BEGIN RECORDS SHOWN
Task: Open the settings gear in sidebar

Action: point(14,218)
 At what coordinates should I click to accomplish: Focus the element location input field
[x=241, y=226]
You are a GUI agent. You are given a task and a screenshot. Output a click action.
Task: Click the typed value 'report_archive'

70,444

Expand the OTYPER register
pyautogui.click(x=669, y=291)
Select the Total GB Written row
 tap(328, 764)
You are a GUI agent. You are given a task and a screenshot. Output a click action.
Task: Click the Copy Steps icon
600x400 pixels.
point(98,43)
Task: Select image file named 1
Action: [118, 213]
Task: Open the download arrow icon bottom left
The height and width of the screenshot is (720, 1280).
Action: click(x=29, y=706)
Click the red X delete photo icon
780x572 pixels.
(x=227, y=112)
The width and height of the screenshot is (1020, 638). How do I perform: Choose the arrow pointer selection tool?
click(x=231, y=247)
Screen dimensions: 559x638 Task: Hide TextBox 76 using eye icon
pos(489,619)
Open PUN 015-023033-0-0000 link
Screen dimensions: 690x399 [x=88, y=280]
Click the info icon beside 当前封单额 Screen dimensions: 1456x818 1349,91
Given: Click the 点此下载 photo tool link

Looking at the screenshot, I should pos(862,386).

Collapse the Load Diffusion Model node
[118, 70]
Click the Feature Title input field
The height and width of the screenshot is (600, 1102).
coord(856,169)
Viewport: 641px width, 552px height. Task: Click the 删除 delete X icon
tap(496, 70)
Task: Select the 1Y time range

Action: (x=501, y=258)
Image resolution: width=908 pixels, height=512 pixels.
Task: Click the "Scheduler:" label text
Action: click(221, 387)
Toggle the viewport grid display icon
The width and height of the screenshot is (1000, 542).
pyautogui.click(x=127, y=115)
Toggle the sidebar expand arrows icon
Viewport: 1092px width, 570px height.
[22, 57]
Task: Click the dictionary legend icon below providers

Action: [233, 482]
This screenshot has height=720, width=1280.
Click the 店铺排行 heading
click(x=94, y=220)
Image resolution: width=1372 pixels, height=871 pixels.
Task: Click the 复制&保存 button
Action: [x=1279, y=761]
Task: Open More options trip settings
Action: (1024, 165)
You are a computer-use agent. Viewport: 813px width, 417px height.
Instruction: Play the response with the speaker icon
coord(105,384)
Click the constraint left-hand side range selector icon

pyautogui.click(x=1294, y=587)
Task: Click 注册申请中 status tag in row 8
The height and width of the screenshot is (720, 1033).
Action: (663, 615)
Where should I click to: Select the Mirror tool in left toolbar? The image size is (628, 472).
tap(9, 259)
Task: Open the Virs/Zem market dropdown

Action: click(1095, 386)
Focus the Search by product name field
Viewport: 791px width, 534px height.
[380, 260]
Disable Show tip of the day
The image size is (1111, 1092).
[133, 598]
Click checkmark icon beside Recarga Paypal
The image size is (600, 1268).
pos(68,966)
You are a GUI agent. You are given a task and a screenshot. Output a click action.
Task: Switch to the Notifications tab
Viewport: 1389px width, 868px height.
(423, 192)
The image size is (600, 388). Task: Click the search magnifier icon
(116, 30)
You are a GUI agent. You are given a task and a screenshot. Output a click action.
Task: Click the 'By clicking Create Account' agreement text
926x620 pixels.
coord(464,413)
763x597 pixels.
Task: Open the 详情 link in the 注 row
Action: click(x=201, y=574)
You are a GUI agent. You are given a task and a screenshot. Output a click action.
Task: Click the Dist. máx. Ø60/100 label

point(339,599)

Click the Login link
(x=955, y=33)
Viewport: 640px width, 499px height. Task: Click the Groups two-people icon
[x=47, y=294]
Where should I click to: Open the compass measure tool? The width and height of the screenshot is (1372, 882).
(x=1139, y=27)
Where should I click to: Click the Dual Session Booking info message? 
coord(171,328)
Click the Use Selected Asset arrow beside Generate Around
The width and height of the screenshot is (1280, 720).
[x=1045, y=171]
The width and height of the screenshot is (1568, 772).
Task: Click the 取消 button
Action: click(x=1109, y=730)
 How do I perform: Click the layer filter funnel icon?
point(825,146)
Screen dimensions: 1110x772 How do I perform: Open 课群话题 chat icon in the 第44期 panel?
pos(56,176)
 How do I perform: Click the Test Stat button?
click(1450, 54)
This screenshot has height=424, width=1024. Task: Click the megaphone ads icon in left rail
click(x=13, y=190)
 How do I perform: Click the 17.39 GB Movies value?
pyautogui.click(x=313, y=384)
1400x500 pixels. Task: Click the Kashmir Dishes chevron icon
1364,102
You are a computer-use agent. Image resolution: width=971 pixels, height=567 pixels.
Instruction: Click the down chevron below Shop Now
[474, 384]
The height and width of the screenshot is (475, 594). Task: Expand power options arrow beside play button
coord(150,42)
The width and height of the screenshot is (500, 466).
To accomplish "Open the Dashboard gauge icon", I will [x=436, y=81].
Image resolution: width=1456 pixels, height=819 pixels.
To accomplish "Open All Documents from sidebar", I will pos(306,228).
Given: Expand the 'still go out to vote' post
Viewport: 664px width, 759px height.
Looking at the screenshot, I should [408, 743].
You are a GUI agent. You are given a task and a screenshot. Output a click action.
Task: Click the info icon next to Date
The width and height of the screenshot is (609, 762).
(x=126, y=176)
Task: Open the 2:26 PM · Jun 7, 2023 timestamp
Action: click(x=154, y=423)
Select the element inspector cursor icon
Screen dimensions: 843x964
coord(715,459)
END RECORDS SHOWN
== EXERCISE DETAILS ==
Could you copy out every line in the listing where the word "computer" appears?

== SOLUTION TO THE EXERCISE ==
You are a computer-use agent. Viewport: 813px width, 417px height.
You are a computer-use agent. Image resolution: width=971 pixels, height=567 pixels.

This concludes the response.